→ YOUR TASK
Copy out every one of the records below, word for word and line for line.

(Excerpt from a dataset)
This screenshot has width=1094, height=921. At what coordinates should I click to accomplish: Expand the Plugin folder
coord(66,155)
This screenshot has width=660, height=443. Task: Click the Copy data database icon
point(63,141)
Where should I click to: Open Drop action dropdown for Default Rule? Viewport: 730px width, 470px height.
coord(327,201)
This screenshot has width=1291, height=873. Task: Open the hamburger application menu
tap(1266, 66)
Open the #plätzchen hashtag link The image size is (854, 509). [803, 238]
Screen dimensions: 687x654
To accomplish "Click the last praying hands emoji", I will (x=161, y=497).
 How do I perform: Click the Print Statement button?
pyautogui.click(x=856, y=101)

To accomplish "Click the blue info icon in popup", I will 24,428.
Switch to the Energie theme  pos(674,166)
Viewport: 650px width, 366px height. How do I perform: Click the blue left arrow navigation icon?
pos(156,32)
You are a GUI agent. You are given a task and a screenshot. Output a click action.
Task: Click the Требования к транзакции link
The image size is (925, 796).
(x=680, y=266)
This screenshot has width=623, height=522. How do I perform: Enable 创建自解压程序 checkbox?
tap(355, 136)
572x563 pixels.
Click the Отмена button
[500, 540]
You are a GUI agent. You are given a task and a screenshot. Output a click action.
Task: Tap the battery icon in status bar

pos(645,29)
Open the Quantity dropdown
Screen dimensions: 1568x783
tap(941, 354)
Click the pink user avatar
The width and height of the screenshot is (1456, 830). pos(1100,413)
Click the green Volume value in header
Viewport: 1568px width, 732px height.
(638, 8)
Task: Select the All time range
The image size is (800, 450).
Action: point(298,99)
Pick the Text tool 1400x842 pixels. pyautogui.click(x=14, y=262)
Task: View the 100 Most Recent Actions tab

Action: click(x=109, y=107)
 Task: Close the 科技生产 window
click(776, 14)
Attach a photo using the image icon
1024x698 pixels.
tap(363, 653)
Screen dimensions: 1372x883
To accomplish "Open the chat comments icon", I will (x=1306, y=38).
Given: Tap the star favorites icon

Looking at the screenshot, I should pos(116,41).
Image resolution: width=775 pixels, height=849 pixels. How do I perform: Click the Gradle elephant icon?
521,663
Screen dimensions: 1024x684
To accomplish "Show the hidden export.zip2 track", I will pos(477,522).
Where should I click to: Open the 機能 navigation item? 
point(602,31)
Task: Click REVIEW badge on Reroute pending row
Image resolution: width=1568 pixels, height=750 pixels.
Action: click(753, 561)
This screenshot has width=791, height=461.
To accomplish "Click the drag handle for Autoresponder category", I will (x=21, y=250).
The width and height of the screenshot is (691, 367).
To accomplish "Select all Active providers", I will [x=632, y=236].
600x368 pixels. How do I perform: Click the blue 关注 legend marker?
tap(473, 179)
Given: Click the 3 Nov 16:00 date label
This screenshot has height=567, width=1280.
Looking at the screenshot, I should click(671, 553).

→ ANSWER TO THE PROBLEM
This screenshot has width=1094, height=921. At what coordinates should I click to accomplish: Expand the Plugin folder
coord(66,155)
This screenshot has width=660, height=443. Task: Click the Copy data database icon
point(63,141)
Where should I click to: Open Drop action dropdown for Default Rule? Viewport: 730px width, 470px height.
coord(327,201)
This screenshot has width=1291, height=873. Task: Open the hamburger application menu
tap(1266, 66)
Open the #plätzchen hashtag link The image size is (854, 509). [803, 238]
Screen dimensions: 687x654
To accomplish "Click the last praying hands emoji", I will (x=161, y=497).
 How do I perform: Click the Print Statement button?
pyautogui.click(x=856, y=101)

To accomplish "Click the blue info icon in popup", I will 24,428.
Switch to the Energie theme  pos(674,166)
Viewport: 650px width, 366px height. How do I perform: Click the blue left arrow navigation icon?
pos(156,32)
You are a GUI agent. You are given a task and a screenshot. Output a click action.
Task: Click the Требования к транзакции link
The image size is (925, 796).
(x=680, y=266)
This screenshot has width=623, height=522. How do I perform: Enable 创建自解压程序 checkbox?
tap(355, 136)
572x563 pixels.
Click the Отмена button
[500, 540]
You are a GUI agent. You are given a task and a screenshot. Output a click action.
Task: Tap the battery icon in status bar

pos(645,29)
Open the Quantity dropdown
Screen dimensions: 1568x783
tap(941, 354)
Click the pink user avatar
The width and height of the screenshot is (1456, 830). pos(1100,413)
Click the green Volume value in header
Viewport: 1568px width, 732px height.
(638, 8)
Task: Select the All time range
The image size is (800, 450).
Action: point(298,99)
Pick the Text tool 1400x842 pixels. pyautogui.click(x=14, y=262)
Task: View the 100 Most Recent Actions tab

Action: click(x=109, y=107)
 Task: Close the 科技生产 window
click(776, 14)
Attach a photo using the image icon
1024x698 pixels.
tap(363, 653)
Screen dimensions: 1372x883
To accomplish "Open the chat comments icon", I will (x=1306, y=38).
Given: Tap the star favorites icon

Looking at the screenshot, I should pos(116,41).
Image resolution: width=775 pixels, height=849 pixels. How do I perform: Click the Gradle elephant icon?
521,663
Screen dimensions: 1024x684
To accomplish "Show the hidden export.zip2 track", I will pos(477,522).
Where should I click to: Open the 機能 navigation item? 
point(602,31)
Task: Click REVIEW badge on Reroute pending row
Image resolution: width=1568 pixels, height=750 pixels.
Action: click(753, 561)
This screenshot has width=791, height=461.
To accomplish "Click the drag handle for Autoresponder category", I will (x=21, y=250).
The width and height of the screenshot is (691, 367).
To accomplish "Select all Active providers", I will [x=632, y=236].
600x368 pixels. How do I perform: Click the blue 关注 legend marker?
tap(473, 179)
Given: Click the 3 Nov 16:00 date label
This screenshot has height=567, width=1280.
Looking at the screenshot, I should click(671, 553).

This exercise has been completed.